Your objective:
The data that follows is to be given again, exactly as written.

Pixel coordinate grounding data
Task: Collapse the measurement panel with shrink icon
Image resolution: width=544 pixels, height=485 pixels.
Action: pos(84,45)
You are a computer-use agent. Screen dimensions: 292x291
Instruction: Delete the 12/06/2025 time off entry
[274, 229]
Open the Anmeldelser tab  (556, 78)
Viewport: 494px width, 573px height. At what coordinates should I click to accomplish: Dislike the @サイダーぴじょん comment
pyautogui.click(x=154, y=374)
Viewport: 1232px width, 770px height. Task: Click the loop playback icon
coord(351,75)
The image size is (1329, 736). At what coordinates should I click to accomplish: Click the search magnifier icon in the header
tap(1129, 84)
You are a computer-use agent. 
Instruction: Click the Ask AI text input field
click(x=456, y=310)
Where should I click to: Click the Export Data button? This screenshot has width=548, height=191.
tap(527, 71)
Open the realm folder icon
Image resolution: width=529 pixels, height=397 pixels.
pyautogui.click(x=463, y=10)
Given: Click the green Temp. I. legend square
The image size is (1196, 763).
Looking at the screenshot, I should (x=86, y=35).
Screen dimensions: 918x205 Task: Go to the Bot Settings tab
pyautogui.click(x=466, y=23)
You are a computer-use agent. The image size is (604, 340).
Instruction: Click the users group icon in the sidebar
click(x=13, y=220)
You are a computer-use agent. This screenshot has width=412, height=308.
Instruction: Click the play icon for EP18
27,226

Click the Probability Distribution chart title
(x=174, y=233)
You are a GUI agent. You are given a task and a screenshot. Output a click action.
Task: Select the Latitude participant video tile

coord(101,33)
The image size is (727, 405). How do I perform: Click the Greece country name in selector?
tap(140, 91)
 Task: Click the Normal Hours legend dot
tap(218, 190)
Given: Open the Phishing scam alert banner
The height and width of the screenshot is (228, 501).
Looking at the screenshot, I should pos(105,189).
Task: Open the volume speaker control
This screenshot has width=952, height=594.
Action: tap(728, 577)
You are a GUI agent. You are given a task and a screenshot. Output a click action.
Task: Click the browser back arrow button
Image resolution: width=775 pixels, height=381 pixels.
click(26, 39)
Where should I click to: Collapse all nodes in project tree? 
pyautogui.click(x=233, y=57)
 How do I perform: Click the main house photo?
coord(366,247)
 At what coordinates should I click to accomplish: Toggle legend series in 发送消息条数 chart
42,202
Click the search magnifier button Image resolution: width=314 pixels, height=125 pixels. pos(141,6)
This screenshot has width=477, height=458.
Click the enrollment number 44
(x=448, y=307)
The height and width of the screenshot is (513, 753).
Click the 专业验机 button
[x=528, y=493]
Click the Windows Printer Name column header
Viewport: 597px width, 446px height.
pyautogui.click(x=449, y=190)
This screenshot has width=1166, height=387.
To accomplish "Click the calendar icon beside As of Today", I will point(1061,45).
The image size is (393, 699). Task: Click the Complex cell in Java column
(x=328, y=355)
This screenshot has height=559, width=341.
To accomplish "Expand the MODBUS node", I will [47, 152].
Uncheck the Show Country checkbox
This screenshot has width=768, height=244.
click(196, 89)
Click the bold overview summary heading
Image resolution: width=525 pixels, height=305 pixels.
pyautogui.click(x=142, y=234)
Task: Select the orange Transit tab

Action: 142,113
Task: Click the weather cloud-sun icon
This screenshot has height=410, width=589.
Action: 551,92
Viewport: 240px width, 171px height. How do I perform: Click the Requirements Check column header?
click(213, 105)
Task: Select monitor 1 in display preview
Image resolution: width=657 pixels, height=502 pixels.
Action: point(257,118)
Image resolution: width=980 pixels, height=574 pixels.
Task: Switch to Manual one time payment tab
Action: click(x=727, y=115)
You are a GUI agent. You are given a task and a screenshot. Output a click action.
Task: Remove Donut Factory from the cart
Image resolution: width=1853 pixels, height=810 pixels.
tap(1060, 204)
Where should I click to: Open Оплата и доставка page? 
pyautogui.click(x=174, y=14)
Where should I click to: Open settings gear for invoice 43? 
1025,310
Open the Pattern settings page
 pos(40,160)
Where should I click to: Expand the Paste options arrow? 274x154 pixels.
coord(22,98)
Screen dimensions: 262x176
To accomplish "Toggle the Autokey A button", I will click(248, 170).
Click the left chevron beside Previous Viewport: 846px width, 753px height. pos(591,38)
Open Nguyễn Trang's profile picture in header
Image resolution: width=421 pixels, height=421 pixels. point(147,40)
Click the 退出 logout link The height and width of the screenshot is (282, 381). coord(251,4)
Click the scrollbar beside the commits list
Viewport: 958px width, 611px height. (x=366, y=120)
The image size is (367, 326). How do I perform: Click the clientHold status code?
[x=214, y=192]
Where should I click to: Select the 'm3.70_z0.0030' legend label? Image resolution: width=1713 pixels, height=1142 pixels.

Solution below:
Task: Collapse the measurement panel with shrink icon
Image resolution: width=544 pixels, height=485 pixels.
Action: pos(84,45)
You are a computer-use agent. Screen dimensions: 292x291
Instruction: Delete the 12/06/2025 time off entry
[274, 229]
Open the Anmeldelser tab  (556, 78)
Viewport: 494px width, 573px height. At what coordinates should I click to accomplish: Dislike the @サイダーぴじょん comment
pyautogui.click(x=154, y=374)
Viewport: 1232px width, 770px height. Task: Click the loop playback icon
coord(351,75)
The image size is (1329, 736). At what coordinates should I click to accomplish: Click the search magnifier icon in the header
tap(1129, 84)
You are a computer-use agent. 
Instruction: Click the Ask AI text input field
click(x=456, y=310)
Where should I click to: Click the Export Data button? This screenshot has width=548, height=191.
tap(527, 71)
Open the realm folder icon
Image resolution: width=529 pixels, height=397 pixels.
pyautogui.click(x=463, y=10)
Given: Click the green Temp. I. legend square
The image size is (1196, 763).
Looking at the screenshot, I should (x=86, y=35).
Screen dimensions: 918x205 Task: Go to the Bot Settings tab
pyautogui.click(x=466, y=23)
You are a computer-use agent. The image size is (604, 340).
Instruction: Click the users group icon in the sidebar
click(x=13, y=220)
You are a computer-use agent. This screenshot has width=412, height=308.
Instruction: Click the play icon for EP18
27,226

Click the Probability Distribution chart title
(x=174, y=233)
You are a GUI agent. You are given a task and a screenshot. Output a click action.
Task: Select the Latitude participant video tile

coord(101,33)
The image size is (727, 405). How do I perform: Click the Greece country name in selector?
tap(140, 91)
 Task: Click the Normal Hours legend dot
tap(218, 190)
Given: Open the Phishing scam alert banner
The height and width of the screenshot is (228, 501).
Looking at the screenshot, I should pos(105,189).
Task: Open the volume speaker control
This screenshot has width=952, height=594.
Action: tap(728, 577)
You are a GUI agent. You are given a task and a screenshot. Output a click action.
Task: Click the browser back arrow button
Image resolution: width=775 pixels, height=381 pixels.
click(26, 39)
Where should I click to: Collapse all nodes in project tree? 
pyautogui.click(x=233, y=57)
 How do I perform: Click the main house photo?
coord(366,247)
 At what coordinates should I click to accomplish: Toggle legend series in 发送消息条数 chart
42,202
Click the search magnifier button Image resolution: width=314 pixels, height=125 pixels. pos(141,6)
This screenshot has width=477, height=458.
Click the enrollment number 44
(x=448, y=307)
The height and width of the screenshot is (513, 753).
Click the 专业验机 button
[x=528, y=493]
Click the Windows Printer Name column header
Viewport: 597px width, 446px height.
pyautogui.click(x=449, y=190)
This screenshot has width=1166, height=387.
To accomplish "Click the calendar icon beside As of Today", I will point(1061,45).
The image size is (393, 699). Task: Click the Complex cell in Java column
(x=328, y=355)
This screenshot has height=559, width=341.
To accomplish "Expand the MODBUS node", I will [47, 152].
Uncheck the Show Country checkbox
This screenshot has width=768, height=244.
click(196, 89)
Click the bold overview summary heading
Image resolution: width=525 pixels, height=305 pixels.
pyautogui.click(x=142, y=234)
Task: Select the orange Transit tab

Action: 142,113
Task: Click the weather cloud-sun icon
This screenshot has height=410, width=589.
Action: 551,92
Viewport: 240px width, 171px height. How do I perform: Click the Requirements Check column header?
click(213, 105)
Task: Select monitor 1 in display preview
Image resolution: width=657 pixels, height=502 pixels.
Action: point(257,118)
Image resolution: width=980 pixels, height=574 pixels.
Task: Switch to Manual one time payment tab
Action: click(x=727, y=115)
You are a GUI agent. You are given a task and a screenshot. Output a click action.
Task: Remove Donut Factory from the cart
Image resolution: width=1853 pixels, height=810 pixels.
tap(1060, 204)
Where should I click to: Open Оплата и доставка page? 
pyautogui.click(x=174, y=14)
Where should I click to: Open settings gear for invoice 43? 
1025,310
Open the Pattern settings page
 pos(40,160)
Where should I click to: Expand the Paste options arrow? 274x154 pixels.
coord(22,98)
Screen dimensions: 262x176
To accomplish "Toggle the Autokey A button", I will click(248, 170).
Click the left chevron beside Previous Viewport: 846px width, 753px height. pos(591,38)
Open Nguyễn Trang's profile picture in header
Image resolution: width=421 pixels, height=421 pixels. point(147,40)
Click the 退出 logout link The height and width of the screenshot is (282, 381). coord(251,4)
Click the scrollbar beside the commits list
Viewport: 958px width, 611px height. (x=366, y=120)
The image size is (367, 326). How do I perform: Click the clientHold status code?
[x=214, y=192]
Where should I click to: Select the 'm3.70_z0.0030' legend label? Image resolution: width=1713 pixels, height=1142 pixels.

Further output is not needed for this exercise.